(Collected data entries)
--------------------

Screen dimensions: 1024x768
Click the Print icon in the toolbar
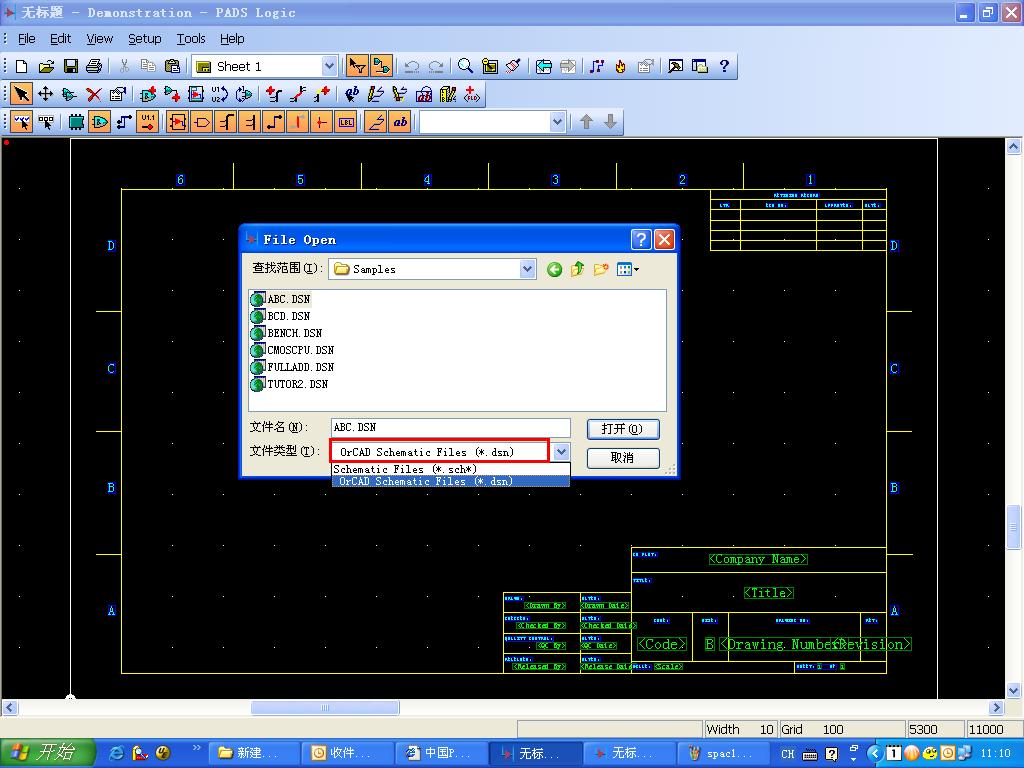(x=94, y=66)
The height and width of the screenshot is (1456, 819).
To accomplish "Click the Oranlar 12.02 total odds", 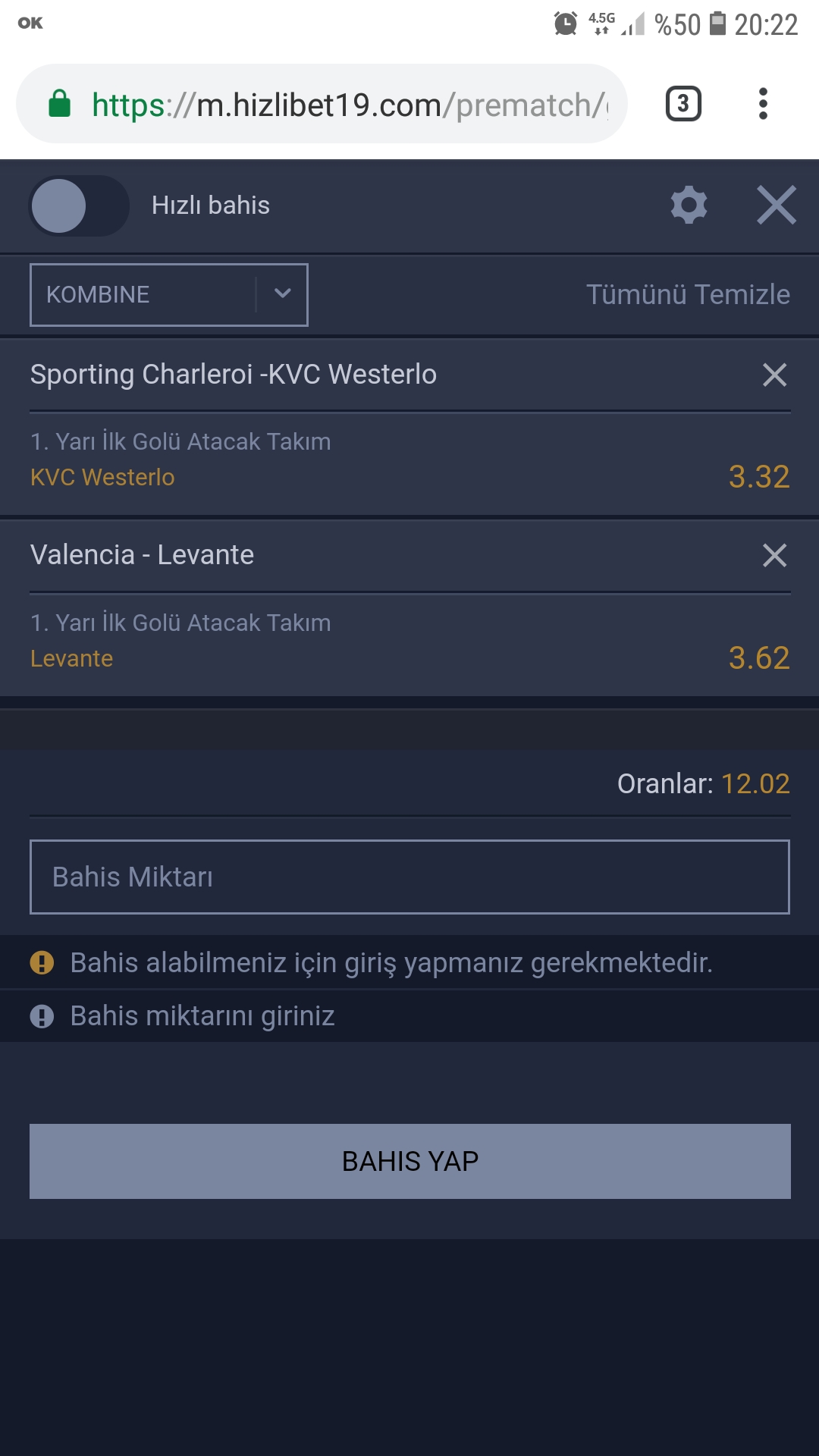I will tap(703, 783).
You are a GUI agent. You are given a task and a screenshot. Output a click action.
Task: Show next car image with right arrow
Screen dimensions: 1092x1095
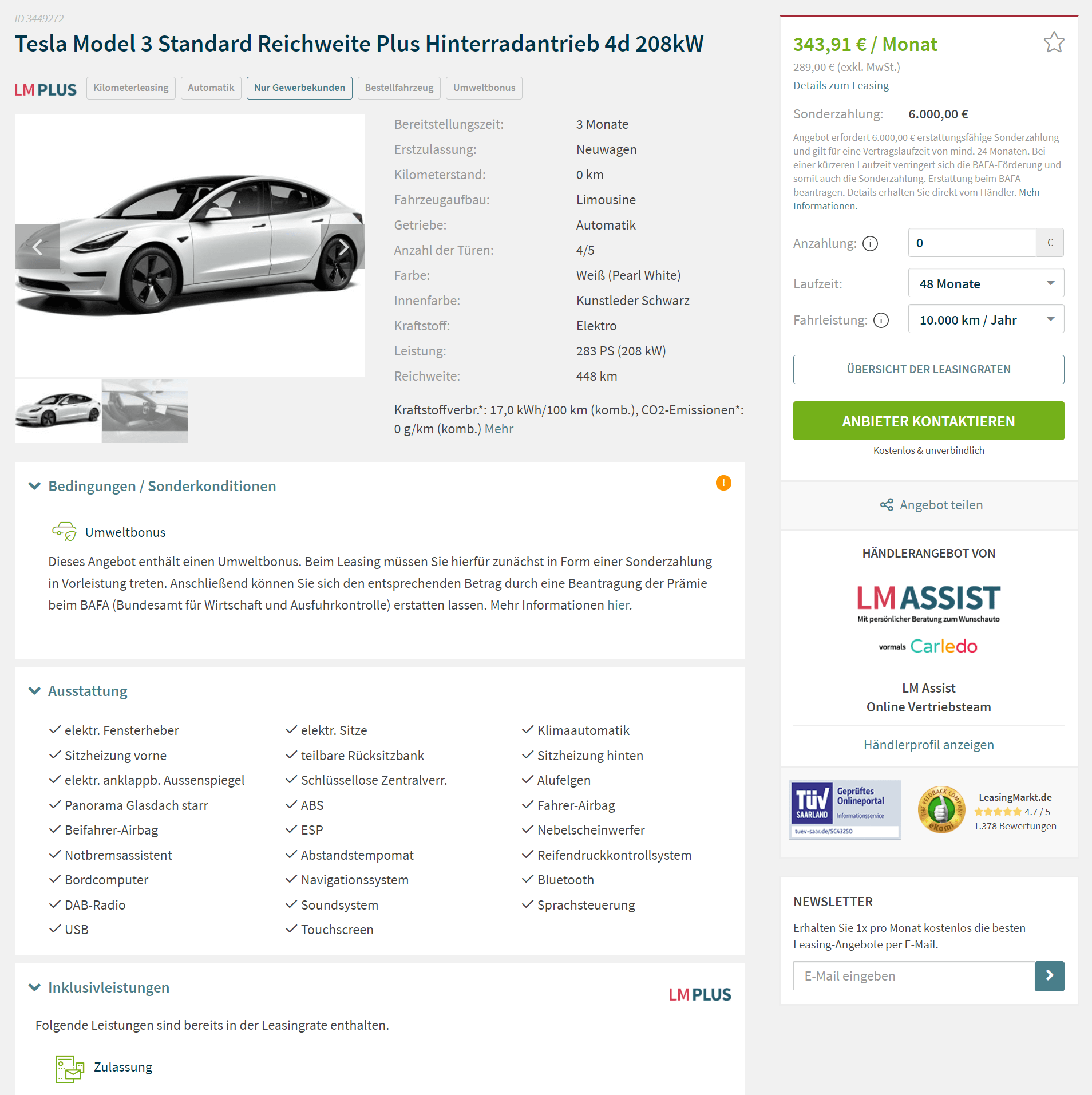[x=343, y=247]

--------------------

EXERCISE DETAILS:
Respond with a number only, the count of lines in the entries where the string "screenshot" occurs.

EXPECTED OUTPUT:
2